To use the Proximity models, you need to create sets of subgraphs. In the simplest case, one or more of these sets is used to learn (train) the model. You then test the results of that training by applying the model to the remaining set of subgraphs. You can create these sets of subgraphs by sampling a container.

Proximity provides a sampleContainer() method for creating random samples of existing containers.[2] You can either create a specified number of samples, or create samples suitable for cross validation. Because subgraphs in a container may contain objects and links that also appear in other subgraphs, the resulting samples may not satisfy strict independence requirements imposed by some experimental designs. Exercise 6.4 illustrates the simplest case of creating two samples—one for training and one for testing.

Code example: sample-1d-clusters.py

This section describes the script found in $PROX_HOME/doc/user/tutorial/examples/sample-1d-clusters.py.

To create the samples, we need to write a script that calls the sampleContainer() method on the prox object. For this example, we create two samples. Each will be placed in a new container and each will hold approximately one-half the subgraphs from the original container. The counts are approximate because the initial container may not contain an even number of subgraphs.

print "Sampling database..."
prox.sampleContainer("1d-clusters",2,"samples")

This use of the sampleContainer() method requires three arguments:

containerName

the container to be sampled

numFolds

the number of samples to create from this container

sampleName

the name of the container that holds the sample containers

The sampleContainer() method creates both a parent container, sampleName, to hold the samples as well as the sample containers themselves. The sampleName container is in turn, contained by the initial containerName container. For example, the script above creates the following container hierarchy:

where the 1d-clusters container existed in the database before running the scripts and the samples, 0, and 1 containers were created as a result of running the script.

The sampleContainer() method provides an overload for creating samples for cross validation. This overload omits the sampleName parameter, placing the resulting samples in either a training or test container. For example, when creating samples for 10-fold cross validation, the method partitions the data into 10 segments and creates 10 training sets, each containing nine of those segments, and 10 corresponding test sets containing the remaining tenth segment.

Exercise 6.4. Creating training and test sets:

This script requires the container created in Exercise 5.7. You must have completed Exercise 5.7 before running the current exercise.

Before beginning, make sure that you are serving the ProxWebKB database using Mserver. Start the Proximity Database Browser if it is not already running.

  1. From the Script menu, choose Run Script. Proximity displays the Open dialog.

  2. Navigate to the $PROX_HOME/doc/user/tutorial/examples directory and choose sample-1d-clusters.py. Click Open.

    Proximity opens a window to show you any output from the script along with a trace of the script execution. Proximity reports:

    Status: starting running script: 
       /proximity/doc/user/tutorial/examples/sample-1d-clusters.py
    Sampling database...
    Status: finished running script
    

    when the script successfully completes. You can close this window after the script finishes.

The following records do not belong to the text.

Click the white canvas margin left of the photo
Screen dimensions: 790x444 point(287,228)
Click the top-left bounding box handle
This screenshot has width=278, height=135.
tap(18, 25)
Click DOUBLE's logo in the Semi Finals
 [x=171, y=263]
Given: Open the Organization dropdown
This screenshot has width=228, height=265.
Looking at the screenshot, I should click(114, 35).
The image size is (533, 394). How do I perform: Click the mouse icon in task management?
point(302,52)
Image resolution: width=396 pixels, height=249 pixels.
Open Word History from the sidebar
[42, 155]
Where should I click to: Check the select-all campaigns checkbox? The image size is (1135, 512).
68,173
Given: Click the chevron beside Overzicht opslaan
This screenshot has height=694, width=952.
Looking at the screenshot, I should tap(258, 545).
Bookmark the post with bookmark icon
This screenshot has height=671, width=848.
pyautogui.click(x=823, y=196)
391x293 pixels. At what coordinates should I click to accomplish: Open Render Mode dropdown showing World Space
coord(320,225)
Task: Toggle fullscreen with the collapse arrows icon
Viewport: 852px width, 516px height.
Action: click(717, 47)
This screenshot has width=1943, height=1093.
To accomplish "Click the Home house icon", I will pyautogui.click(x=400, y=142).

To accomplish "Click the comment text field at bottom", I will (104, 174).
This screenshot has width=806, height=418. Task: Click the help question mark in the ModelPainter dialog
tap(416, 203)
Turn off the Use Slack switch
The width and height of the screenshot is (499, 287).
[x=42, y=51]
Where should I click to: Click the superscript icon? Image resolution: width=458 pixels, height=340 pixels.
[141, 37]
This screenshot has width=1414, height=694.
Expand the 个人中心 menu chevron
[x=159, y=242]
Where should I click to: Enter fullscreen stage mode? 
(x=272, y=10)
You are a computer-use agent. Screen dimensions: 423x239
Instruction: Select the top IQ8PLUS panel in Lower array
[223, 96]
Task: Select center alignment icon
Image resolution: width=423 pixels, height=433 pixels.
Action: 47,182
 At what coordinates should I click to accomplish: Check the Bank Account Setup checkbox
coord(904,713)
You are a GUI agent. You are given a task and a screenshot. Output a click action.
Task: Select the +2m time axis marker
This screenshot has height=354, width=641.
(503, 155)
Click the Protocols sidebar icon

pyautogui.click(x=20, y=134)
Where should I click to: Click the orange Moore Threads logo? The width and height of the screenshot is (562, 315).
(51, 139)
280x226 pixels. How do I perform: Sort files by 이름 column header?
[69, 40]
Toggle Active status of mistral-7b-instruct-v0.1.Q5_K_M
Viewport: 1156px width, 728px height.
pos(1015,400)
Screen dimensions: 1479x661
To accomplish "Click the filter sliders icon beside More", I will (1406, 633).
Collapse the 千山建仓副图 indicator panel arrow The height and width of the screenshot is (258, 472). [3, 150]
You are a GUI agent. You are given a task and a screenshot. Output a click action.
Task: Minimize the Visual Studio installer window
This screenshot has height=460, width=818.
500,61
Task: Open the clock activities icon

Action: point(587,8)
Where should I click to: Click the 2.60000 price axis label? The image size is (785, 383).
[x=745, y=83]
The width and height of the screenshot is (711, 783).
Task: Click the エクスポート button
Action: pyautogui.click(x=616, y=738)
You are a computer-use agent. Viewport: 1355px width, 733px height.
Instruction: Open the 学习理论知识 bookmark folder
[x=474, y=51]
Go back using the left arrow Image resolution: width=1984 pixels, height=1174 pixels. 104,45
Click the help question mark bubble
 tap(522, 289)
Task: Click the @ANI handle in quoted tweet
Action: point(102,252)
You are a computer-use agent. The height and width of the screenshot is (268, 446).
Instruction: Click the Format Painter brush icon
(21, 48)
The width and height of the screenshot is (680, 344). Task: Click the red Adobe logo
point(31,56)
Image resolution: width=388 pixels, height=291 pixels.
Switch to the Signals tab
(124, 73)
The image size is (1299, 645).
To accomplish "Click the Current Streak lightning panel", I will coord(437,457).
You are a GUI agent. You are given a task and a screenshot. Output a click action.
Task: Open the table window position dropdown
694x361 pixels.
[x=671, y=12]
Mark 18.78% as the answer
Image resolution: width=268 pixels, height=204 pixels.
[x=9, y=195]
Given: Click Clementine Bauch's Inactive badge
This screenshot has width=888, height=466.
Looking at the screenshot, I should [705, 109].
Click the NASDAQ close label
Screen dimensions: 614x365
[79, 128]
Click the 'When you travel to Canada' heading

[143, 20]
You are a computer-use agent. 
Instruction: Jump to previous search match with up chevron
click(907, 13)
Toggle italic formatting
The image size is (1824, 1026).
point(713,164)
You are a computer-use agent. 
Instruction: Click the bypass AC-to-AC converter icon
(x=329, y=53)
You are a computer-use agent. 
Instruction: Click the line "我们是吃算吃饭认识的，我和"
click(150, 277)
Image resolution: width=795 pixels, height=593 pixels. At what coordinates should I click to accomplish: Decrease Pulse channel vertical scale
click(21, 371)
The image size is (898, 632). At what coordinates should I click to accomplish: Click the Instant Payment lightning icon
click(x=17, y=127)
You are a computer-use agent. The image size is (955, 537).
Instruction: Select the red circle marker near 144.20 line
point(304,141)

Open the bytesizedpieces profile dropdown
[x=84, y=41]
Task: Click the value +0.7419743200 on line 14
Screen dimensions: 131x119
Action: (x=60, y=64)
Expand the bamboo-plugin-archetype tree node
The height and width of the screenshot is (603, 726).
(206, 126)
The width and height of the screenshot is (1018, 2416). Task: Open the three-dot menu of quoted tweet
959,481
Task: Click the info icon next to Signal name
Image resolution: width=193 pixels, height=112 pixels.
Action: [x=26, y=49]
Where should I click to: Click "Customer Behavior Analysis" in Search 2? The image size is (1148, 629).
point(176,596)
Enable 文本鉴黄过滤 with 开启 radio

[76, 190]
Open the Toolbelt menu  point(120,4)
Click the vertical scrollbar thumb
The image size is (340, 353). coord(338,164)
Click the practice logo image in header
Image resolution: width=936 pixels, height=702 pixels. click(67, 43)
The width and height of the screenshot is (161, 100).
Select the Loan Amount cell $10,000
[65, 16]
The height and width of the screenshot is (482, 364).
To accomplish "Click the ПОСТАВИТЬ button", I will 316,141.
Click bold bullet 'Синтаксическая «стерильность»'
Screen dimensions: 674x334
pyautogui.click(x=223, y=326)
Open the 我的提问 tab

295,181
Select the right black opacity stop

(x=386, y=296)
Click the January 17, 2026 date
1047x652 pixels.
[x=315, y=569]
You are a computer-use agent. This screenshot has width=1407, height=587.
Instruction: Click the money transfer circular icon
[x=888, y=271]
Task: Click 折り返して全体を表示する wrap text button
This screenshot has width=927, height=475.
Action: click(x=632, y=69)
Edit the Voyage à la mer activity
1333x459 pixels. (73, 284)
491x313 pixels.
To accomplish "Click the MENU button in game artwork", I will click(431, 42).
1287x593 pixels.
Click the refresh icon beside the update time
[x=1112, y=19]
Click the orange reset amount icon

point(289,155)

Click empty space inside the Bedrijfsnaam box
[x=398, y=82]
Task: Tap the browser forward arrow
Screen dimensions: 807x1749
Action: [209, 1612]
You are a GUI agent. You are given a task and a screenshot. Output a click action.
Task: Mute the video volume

  3. To verify that the script created the sample containers, click Containers to display the list of containers in the database.

  4. Click 1d-clusters. Proximity shows you that 1d-clusters has a child container, samples.

  5. Click samples. Proximity displays samples’s child containers, numbered 0 and 1.

    The view query link is disabled because this container was created by a script rather than by querying.

Sampling adds an attribute to each of the sampled subgraphs in the initial container indicating which sample they belong to. In this case, subgraphs in 1d-clusters get the new attribute, but corresponding subgraphs in containers 0 and 1 do not. This attribute will be overwritten if the container is re-sampled.



[2] You cannot sample the root container.